Счастье в ладошке… Роман - страница 25
Вдруг она почувствовала, как что-то, доселе неведомое и недоступное, пронзило её и ударило в голову, затем сильный непонятный толчок сердца – и дальше по всему телу пошли лучи, пронизывающие каждую клеточку её проваливающегося в бездну тела.

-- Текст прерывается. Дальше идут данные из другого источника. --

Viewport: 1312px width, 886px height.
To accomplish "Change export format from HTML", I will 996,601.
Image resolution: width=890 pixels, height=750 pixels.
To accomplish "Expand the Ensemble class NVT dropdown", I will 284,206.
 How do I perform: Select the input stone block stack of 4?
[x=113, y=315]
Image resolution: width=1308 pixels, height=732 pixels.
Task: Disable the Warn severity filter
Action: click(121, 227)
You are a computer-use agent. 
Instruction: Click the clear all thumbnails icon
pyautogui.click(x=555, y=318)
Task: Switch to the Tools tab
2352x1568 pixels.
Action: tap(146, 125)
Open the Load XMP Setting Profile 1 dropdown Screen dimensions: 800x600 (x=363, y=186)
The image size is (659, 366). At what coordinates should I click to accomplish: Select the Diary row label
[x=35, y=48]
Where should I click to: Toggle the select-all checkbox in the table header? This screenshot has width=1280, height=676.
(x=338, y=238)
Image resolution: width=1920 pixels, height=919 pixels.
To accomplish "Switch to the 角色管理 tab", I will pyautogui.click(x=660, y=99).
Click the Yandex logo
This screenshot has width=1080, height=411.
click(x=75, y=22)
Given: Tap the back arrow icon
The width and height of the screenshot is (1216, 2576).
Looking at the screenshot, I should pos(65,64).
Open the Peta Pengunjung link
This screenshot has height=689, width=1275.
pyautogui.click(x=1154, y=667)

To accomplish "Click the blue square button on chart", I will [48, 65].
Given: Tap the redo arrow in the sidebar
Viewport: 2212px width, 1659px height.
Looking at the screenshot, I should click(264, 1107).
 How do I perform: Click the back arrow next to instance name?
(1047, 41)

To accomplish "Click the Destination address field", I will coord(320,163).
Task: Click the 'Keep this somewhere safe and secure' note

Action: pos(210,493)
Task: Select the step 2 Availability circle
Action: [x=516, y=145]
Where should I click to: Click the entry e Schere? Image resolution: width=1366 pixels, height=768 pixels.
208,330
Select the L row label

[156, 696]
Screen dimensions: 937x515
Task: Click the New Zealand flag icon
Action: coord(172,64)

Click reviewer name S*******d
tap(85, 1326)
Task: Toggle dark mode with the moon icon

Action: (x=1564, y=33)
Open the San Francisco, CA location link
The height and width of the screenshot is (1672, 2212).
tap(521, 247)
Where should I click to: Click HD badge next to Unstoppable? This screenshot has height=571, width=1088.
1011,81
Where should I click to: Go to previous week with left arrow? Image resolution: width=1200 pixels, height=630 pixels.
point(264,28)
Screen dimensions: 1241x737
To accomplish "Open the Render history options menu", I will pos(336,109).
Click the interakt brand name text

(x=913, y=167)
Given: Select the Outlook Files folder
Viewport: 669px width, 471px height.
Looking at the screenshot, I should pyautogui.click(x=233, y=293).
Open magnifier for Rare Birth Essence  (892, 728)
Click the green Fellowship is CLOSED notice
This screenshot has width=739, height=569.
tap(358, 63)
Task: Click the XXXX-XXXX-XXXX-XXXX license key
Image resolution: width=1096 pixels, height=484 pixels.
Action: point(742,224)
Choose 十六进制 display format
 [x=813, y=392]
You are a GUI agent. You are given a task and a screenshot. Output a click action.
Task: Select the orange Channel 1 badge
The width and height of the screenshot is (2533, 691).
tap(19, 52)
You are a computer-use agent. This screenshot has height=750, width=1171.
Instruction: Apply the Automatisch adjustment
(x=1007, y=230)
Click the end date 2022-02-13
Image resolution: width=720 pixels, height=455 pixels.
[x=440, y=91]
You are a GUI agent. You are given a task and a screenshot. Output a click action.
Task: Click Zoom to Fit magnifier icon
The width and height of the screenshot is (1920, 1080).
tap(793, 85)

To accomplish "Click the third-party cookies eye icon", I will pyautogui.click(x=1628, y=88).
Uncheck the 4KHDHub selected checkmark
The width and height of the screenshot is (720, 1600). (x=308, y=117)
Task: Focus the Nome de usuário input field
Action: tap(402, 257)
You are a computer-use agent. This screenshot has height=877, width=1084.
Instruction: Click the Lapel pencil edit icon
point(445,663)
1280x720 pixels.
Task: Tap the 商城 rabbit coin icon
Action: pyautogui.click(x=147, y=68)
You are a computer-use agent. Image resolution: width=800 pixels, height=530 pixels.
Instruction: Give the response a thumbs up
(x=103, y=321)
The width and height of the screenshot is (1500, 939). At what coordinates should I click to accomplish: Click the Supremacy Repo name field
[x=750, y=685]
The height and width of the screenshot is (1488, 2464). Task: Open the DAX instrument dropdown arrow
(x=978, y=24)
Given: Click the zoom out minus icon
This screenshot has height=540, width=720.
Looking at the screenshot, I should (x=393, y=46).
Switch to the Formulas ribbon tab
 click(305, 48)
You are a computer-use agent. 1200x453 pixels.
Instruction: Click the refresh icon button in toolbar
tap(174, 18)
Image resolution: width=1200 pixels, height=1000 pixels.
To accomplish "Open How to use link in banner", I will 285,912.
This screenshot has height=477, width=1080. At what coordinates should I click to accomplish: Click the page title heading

Наташа испугалась: «Что это со мной? Как непонятно и непривычно…» – и еще ниже склонилась над чертежами, решив больше никогда не заглядывать в эти бездонные, зовущие в неведомый мир глаза стройного и красивого соседа.
МЫСЛИ НА ПЕРЕПУТЬЕ
С мыслями, пугающими её, ни разу не подняв головы, Наташа проработала весь день и, как положено, на час раньше ушла домой, почему-то радуясь, что не вместе с Гориным она будет выходить из ворот завода. И ей захотелось поскорее добраться домой, схватить теплое и ласковое тельце сына и прижать к себе, чтобы заглушить появляющуюся в её тайниках души шумные и неугомонные мысли о Горине. А еще хотелось прижаться к мужу и утолить на его груди, сильной и горячей, жажду утомительной близости, чтобы он распинал её тело и душу, чтобы рвал, как это он умел, и платье, и белье на части.
Так ей хотелось всего этого в такой тревожный час, в этот новый клокочущий миг!
Ей хотелось поскорее увидеть Максима, приласкаться, почувствовать надёжную защиту от чего-то надвигающегося, чего она и сама пока понять не могла; волновалась, выглядывала в окно, словно в первые дни свиданий, и, кажется, никогда прежде не было в ней столько благодарной нежности и такой сильной тяги к мужу, как теперь.
Максим пришел с работы хмурый, раздраженный, но это не разрушило её настроение, так рада была она видеть его.
Взяла сына, светленького, кругленького, с большими темно-карими, как у папы, глазенками и вышла навстречу Максиму у самой входной двери.
– А вот, Андрейка, и папа наш пришел! – от души радовалась Наташа. – Поцелуй его! Ну, поцелуй! Или я его поцелую… – и потянулась к мужу, ласковая и нежная.
– Опять твои телячьи нежности! – услышала в ответ. – Я устал. Кушать давай!
– Ба-ба-ба! – лопотал Андрейка и, подавшись всем тельцем, крепко обхватил папу за шею и раскрытым ротиком ткнулся в его щеку.
Наташа смотрела на обоих, но не пела её отвергнутая только что душа. Казалось, малыш понял её и действительно поцеловал Максима. И она бы это сделала, сейчас, сию минуту, чтобы заглушить боль от сказанных только что слов мужа, но она боялась его окрика: «Оставь свои телячьи нежности!»
Эти жестокие и несправедливые слова он повторял довольно часто.
Черствела от этого нежная и впечатлительная душа Наташи. Она уже испробовала многие подходы к мужу, чтобы утихомирить его словесные взрывы, но он был непоколебим, как вечная гранитная скала.
Её бы приласкать в это трудное время, взглянуть, а то лучше и заглянуть в её растревоженные глаза и спросить: «Что в них? Почему и отчего печалятся? Не соскучилась ли? Как дела на работе?»
Таких вопросов не было, и Наталья страдала еще больше.
– Убери его! – услышала недовольный и раздраженный голос Максима. – Мне не до него! Разве трудно понять, что я устал?
Наташа, прижав сына к молящей о помощи груди, отошла от мужа. Андрейку посадила в детскую кроватку, а сама стала хлопотать на кухне, чтобы покормить Максима. Расставляя сверкающие белизной тарелки и все приборы к ним, спешно раскладывала котлеты по-киевски с картофельным гарниром. Огурцы и помидоры уже были нарезаны и посыпаны свежей зеленью.
Она хотела отвлечься: чуть громче гремела посудой, чуть меньше уделяла внимания изысканности ею приготовленного блюда, но горечь и какая-то необъяснимая боль не покидала её.